DIRECTIONS
a) In the math education post, what name do Garfunkel and Mumford give to the ability to recognize connections between math and other fields?
b) Return the math education post's wording from "Garfunkel and Mumford make a" up to and including "specialists continually advocate?".
c) Supply the next part of the math education post, starting after its last sentence.

SELECTED EXCERPT
────────────────────────────────────────
Sol Garfunkel and David Mumford published an interesting op-ed in yesterday's The New York Times, entitled "How to Fix Our Math Education". They argue that there is no, "single established body of mathematical skills that everyone needs to know to be prepared for 21st-century careers." Rather, different skills find application in different careers, and "our math education should be changed to reflect this fact."
At its heart, Garfunkel and Mumford argue for a more practically-oriented approach to math education, "focused on real-life problems;" for example, "how mortgages are priced, how computers are programmed and how the statistical results of a medical trial are to be understood." In this manner, the quantitative component underlying practical problems in a variety of fields is made more apparent. This emphasis could perhaps more effectively demonstrate to budding math students the connections between math and other fields, such a science, sport, and everyday life. Garfunkel and Mumford call this ability to recognize connections, "Quantitative literacy."
Garfunkel and Mumford make a good point, in that most people will not need to know how to use the quadratic equation, except perhaps to help their 9th grader with homework. And practical math could well make math as a subject more tolerable to the large section of students who growing up found it so much Sanskrit.
Yet for all the perceived benefits of an emphasis on the practical, I wonder where we would be without a healthy dose of the abstract as well. If math was simply useful, what would we fuss about anymore? English perhaps, what with all that grammar and vocabulary. In all seriousness though, would we better off? Would practical math instruction attract talented youngsters to math and engineering fields, for which politicians and education specialists continually advocate?
Garfunkel and Mumford make the point that math should be taught in conjunction with other subjects, especially science and engineering. This makes good sense to me. Too often it seems, people are turned off to careers in such fields solely because of bad experiences with abstract, high school math.
────────────────────────────────────────
SUPPLIED INFORMATION
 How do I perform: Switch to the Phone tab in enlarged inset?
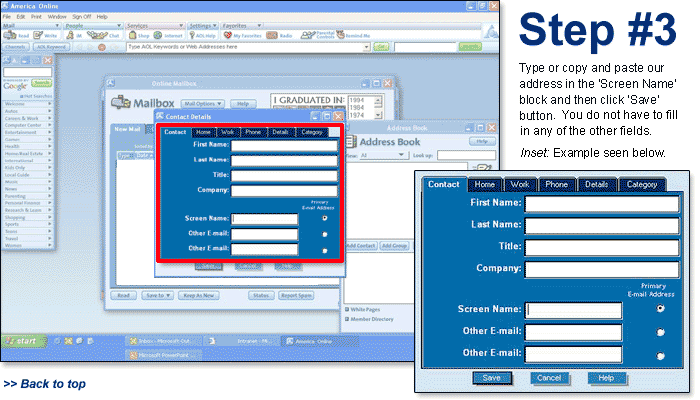click(x=556, y=184)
────────────────────────────────────────
RESULTS IN ORDER
a) Quantitative literacy.

b)
Garfunkel and Mumford make a good point, in that most people will not need to know how to use the quadratic equation, except perhaps to help their 9th grader with homework. And practical math could well make math as a subject more tolerable to the large section of students who growing up found it so much Sanskrit.
Yet for all the perceived benefits of an emphasis on the practical, I wonder where we would be without a healthy dose of the abstract as well. If math was simply useful, what would we fuss about anymore? English perhaps, what with all that grammar and vocabulary. In all seriousness though, would we better off? Would practical math instruction attract talented youngsters to math and engineering fields, for which politicians and education specialists continually advocate?

c)
But for all that, I still wonder if something important would be lost if we abandoned the abstract side of mathematics. Would we be doing a disservice to the most talented students by denying them the challenge of higher-level math at a young age? My experience as a friend of several math-oriented folks suggest that you often don't need to teach practical math to the math-savvy; they can already interpret graphs, figure out tip, balance a check-book, and calculate mile-splits in their head.
Yet for those who struggle with math, it is not simply the degree of abstraction that gets them. Often, these folks simply have a hard time using their skills; cashiers who forget how to do basic arithmetic while on the job, or job candidates who forget how to perform a simple percentage problem (cough, cough, me...) might all be well served by a more practical grounding of math. The extra practice and emphasis upon the useful could take a poor math student and make him or her a fair, good, or even great math student.
To adopt this approach for everyone, however, seems inappropriate. Just as some athletes can naturally trainer at a higher intensity than others, some students seem to have an easier time with advanced math than others. That's not to say that slow-starters won't someday reach the elite level. It simply describes what I observed while growing up, which was that some people took to math far more easily than others. These folks probably would not benefit from a practical approach to math. But the vast majority in the same classroom might.
That seems to me to be the most pressing dilemma in the matter.